To do ▸ Keep only the lines from the start of the data through the line containing "The height and width of the screenshot is (534, 1208).", and output them exactly.

Records for processing ▸
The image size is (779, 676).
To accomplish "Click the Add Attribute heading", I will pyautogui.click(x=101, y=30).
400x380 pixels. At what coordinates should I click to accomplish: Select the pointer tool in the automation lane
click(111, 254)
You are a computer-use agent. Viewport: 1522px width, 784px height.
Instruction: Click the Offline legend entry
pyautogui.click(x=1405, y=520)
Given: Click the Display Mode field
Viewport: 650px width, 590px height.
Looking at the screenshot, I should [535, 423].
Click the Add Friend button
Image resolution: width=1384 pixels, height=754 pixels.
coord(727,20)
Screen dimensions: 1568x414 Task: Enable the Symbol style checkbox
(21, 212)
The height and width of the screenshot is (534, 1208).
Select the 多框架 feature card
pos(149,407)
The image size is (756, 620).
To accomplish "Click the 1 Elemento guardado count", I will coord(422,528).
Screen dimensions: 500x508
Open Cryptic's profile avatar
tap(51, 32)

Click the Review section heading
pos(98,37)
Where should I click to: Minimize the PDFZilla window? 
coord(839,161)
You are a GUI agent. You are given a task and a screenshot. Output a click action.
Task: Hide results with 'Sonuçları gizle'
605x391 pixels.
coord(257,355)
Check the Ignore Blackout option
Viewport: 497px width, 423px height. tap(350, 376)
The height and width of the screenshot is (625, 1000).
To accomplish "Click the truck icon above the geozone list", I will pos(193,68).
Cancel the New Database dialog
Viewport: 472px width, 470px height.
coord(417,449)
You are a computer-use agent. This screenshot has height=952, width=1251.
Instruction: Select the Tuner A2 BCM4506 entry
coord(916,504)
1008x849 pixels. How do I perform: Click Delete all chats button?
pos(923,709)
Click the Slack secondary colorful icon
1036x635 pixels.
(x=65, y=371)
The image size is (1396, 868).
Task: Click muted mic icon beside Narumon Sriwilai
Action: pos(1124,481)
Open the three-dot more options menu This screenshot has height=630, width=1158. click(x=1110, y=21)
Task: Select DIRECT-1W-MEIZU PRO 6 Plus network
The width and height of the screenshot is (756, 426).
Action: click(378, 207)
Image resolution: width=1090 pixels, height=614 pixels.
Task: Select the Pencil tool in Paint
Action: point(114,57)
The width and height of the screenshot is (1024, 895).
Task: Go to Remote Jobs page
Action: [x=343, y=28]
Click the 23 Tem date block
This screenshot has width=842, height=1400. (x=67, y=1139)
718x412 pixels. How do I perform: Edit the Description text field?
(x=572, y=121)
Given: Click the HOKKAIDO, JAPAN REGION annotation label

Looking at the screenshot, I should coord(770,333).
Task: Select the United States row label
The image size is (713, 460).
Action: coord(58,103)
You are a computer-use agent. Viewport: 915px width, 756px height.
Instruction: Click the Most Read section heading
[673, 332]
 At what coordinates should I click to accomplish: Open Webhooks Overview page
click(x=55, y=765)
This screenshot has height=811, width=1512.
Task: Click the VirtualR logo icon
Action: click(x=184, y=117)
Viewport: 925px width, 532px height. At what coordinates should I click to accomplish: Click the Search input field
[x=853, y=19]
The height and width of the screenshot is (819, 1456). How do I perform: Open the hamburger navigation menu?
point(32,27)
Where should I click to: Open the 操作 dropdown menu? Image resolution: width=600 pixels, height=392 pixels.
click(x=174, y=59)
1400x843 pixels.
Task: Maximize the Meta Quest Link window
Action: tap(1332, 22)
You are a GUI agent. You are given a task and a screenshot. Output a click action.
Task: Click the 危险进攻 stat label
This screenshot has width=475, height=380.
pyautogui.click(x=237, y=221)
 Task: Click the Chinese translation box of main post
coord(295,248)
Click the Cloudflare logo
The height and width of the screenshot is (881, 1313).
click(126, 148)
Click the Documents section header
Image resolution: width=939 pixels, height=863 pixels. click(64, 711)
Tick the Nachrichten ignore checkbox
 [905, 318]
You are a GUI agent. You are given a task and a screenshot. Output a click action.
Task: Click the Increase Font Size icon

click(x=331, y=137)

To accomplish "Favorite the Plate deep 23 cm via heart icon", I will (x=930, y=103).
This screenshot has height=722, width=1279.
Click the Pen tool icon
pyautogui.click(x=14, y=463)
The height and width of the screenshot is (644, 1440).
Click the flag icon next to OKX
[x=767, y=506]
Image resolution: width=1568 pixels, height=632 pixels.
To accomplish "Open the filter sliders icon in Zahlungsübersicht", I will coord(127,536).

Solved exercise ▸
The image size is (779, 676).
To accomplish "Click the Add Attribute heading", I will pyautogui.click(x=101, y=30).
400x380 pixels. At what coordinates should I click to accomplish: Select the pointer tool in the automation lane
click(111, 254)
You are a computer-use agent. Viewport: 1522px width, 784px height.
Instruction: Click the Offline legend entry
pyautogui.click(x=1405, y=520)
Given: Click the Display Mode field
Viewport: 650px width, 590px height.
Looking at the screenshot, I should [535, 423].
Click the Add Friend button
Image resolution: width=1384 pixels, height=754 pixels.
coord(727,20)
Screen dimensions: 1568x414 Task: Enable the Symbol style checkbox
(21, 212)
The height and width of the screenshot is (534, 1208).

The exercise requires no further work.